++++ Input data ++++

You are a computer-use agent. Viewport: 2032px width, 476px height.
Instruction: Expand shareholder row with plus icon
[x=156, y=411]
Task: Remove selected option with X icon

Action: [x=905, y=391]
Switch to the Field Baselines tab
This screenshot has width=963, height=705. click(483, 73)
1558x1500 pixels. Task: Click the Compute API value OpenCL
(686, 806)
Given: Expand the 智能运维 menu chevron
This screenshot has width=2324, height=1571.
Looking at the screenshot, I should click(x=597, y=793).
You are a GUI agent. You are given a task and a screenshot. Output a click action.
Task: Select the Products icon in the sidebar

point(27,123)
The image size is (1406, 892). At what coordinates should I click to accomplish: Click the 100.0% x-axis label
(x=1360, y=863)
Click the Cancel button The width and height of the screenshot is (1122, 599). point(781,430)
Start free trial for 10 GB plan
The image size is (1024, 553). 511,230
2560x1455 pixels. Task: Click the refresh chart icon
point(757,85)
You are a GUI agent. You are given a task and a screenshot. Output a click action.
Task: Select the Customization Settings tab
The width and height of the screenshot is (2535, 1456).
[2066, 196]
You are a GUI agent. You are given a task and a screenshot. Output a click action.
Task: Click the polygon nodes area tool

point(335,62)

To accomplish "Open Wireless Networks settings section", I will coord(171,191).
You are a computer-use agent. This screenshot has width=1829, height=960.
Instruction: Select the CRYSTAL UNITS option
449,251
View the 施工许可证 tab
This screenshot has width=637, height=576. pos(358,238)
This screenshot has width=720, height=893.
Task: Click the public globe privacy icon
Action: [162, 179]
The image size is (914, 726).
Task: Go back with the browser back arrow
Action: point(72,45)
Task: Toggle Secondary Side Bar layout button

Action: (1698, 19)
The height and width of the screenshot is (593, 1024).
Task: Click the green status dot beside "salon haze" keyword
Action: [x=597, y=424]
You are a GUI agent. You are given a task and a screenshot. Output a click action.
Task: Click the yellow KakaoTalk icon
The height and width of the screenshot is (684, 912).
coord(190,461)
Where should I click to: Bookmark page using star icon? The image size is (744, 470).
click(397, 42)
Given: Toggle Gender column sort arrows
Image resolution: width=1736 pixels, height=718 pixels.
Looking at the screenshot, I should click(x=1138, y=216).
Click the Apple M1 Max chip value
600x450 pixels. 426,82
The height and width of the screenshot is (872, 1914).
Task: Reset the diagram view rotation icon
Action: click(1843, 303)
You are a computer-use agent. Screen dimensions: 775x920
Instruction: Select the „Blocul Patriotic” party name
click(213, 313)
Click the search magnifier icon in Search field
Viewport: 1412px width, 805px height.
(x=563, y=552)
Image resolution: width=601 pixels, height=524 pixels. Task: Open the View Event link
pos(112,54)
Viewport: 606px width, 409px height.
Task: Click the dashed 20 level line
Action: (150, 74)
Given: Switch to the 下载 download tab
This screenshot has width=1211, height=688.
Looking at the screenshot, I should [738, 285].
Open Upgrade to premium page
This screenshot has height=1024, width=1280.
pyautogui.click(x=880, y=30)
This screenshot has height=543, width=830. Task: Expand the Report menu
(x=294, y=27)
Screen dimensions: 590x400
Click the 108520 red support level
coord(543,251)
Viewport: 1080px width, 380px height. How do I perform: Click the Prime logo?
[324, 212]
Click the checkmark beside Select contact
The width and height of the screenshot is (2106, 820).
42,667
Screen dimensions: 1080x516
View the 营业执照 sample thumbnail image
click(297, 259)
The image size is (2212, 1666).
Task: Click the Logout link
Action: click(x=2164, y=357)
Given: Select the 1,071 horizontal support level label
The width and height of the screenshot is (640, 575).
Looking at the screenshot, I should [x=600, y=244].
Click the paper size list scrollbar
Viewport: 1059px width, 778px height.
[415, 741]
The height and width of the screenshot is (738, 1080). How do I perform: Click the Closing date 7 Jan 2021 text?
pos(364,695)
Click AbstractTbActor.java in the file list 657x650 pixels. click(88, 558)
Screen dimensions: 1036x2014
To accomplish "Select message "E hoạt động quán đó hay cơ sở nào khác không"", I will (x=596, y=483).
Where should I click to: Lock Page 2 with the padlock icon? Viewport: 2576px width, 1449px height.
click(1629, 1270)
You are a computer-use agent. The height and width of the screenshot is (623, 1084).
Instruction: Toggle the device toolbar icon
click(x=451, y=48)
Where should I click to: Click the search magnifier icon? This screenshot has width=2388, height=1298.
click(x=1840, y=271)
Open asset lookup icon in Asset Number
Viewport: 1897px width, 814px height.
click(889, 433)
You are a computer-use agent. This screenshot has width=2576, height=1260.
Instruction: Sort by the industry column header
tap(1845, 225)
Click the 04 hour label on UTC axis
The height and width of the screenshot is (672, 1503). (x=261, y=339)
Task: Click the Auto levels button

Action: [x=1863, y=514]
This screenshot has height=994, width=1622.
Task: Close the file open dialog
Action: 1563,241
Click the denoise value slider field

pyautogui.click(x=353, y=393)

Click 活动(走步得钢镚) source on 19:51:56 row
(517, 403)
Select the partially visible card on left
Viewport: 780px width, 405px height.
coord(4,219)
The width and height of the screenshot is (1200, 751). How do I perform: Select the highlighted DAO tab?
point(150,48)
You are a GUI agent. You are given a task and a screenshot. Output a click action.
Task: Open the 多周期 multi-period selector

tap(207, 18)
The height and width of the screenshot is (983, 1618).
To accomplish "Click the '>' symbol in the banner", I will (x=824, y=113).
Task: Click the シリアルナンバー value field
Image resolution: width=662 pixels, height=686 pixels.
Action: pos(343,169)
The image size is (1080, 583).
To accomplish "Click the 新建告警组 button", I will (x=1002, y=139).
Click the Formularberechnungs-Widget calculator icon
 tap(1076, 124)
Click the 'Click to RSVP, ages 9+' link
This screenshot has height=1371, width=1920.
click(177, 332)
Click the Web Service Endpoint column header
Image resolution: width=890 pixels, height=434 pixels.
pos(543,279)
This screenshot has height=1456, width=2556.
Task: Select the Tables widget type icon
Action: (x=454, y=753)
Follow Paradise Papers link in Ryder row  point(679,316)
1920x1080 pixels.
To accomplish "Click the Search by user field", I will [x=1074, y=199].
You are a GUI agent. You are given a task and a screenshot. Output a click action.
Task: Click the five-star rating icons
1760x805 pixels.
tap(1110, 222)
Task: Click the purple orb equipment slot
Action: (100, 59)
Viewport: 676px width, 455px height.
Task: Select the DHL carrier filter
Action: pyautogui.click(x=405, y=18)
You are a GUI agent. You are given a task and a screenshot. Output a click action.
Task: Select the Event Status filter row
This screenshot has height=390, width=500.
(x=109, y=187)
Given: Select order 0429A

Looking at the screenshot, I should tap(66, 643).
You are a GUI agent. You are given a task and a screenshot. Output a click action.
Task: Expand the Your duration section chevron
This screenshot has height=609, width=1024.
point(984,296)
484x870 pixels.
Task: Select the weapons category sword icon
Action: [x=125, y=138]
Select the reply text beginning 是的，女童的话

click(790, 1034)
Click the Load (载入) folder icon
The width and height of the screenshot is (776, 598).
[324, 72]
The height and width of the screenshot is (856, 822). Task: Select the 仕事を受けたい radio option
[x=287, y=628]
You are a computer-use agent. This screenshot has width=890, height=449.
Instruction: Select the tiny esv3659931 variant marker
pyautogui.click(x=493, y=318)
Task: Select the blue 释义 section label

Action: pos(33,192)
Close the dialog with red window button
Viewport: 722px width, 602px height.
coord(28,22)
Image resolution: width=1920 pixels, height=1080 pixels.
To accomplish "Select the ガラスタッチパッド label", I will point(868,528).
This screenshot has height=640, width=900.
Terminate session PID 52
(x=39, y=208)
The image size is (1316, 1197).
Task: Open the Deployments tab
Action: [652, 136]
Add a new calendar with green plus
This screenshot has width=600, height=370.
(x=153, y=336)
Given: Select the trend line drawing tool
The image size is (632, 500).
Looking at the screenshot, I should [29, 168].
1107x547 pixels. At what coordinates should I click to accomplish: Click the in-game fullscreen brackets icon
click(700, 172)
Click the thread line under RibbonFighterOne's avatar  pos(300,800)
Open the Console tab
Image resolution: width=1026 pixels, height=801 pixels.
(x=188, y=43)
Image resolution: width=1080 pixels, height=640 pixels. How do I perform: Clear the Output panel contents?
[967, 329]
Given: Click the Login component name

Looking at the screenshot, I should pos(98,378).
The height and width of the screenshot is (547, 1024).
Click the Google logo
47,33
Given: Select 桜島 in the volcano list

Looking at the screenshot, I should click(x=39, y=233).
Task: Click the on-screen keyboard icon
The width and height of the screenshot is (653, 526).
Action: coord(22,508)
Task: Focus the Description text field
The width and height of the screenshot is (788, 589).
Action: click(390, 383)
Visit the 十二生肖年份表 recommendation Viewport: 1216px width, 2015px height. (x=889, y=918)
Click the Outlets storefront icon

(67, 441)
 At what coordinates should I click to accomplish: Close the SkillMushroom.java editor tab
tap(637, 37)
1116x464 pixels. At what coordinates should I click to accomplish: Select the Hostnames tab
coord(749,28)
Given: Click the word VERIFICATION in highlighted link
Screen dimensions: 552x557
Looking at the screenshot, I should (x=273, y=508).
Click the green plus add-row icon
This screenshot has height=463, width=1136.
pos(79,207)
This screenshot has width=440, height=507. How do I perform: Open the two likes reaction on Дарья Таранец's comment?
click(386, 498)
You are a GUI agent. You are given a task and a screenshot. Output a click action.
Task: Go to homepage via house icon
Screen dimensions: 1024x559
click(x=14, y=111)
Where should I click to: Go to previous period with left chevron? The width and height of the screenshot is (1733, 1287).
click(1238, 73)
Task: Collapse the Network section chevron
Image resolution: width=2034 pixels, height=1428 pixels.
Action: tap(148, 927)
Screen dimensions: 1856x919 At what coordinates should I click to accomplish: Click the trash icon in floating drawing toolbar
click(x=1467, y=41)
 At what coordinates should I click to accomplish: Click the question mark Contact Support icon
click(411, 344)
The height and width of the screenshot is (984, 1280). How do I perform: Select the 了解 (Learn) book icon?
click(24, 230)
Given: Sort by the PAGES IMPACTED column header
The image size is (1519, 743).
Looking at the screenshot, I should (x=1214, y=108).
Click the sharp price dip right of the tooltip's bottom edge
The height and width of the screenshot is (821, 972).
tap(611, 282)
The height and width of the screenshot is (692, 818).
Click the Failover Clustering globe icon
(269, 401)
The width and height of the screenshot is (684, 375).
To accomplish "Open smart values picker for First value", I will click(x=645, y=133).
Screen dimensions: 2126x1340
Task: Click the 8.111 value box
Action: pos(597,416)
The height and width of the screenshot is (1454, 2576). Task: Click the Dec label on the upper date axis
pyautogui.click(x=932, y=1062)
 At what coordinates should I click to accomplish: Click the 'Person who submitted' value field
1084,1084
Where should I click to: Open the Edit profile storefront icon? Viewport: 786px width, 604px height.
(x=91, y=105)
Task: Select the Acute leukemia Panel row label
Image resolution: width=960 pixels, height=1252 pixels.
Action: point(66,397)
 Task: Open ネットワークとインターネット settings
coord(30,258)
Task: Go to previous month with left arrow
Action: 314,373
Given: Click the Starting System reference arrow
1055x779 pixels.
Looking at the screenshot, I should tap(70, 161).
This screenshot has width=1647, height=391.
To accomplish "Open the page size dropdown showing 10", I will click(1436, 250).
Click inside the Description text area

++++

» Requirements
Repeat the material word for word, from its start through the line containing "coord(190,461)", with that line included.

» Task response
You are a computer-use agent. Viewport: 2032px width, 476px height.
Instruction: Expand shareholder row with plus icon
[x=156, y=411]
Task: Remove selected option with X icon

Action: [x=905, y=391]
Switch to the Field Baselines tab
This screenshot has width=963, height=705. click(483, 73)
1558x1500 pixels. Task: Click the Compute API value OpenCL
(686, 806)
Given: Expand the 智能运维 menu chevron
This screenshot has width=2324, height=1571.
Looking at the screenshot, I should click(x=597, y=793).
You are a GUI agent. You are given a task and a screenshot. Output a click action.
Task: Select the Products icon in the sidebar

point(27,123)
The image size is (1406, 892). At what coordinates should I click to accomplish: Click the 100.0% x-axis label
(x=1360, y=863)
Click the Cancel button The width and height of the screenshot is (1122, 599). point(781,430)
Start free trial for 10 GB plan
The image size is (1024, 553). 511,230
2560x1455 pixels. Task: Click the refresh chart icon
point(757,85)
You are a GUI agent. You are given a task and a screenshot. Output a click action.
Task: Select the Customization Settings tab
The width and height of the screenshot is (2535, 1456).
[2066, 196]
You are a GUI agent. You are given a task and a screenshot. Output a click action.
Task: Click the polygon nodes area tool

point(335,62)

To accomplish "Open Wireless Networks settings section", I will coord(171,191).
You are a computer-use agent. This screenshot has width=1829, height=960.
Instruction: Select the CRYSTAL UNITS option
449,251
View the 施工许可证 tab
This screenshot has width=637, height=576. pos(358,238)
This screenshot has width=720, height=893.
Task: Click the public globe privacy icon
Action: [162, 179]
The image size is (914, 726).
Task: Go back with the browser back arrow
Action: point(72,45)
Task: Toggle Secondary Side Bar layout button

Action: (1698, 19)
The height and width of the screenshot is (593, 1024).
Task: Click the green status dot beside "salon haze" keyword
Action: [x=597, y=424]
You are a GUI agent. You are given a task and a screenshot. Output a click action.
Task: Click the yellow KakaoTalk icon
The height and width of the screenshot is (684, 912).
coord(190,461)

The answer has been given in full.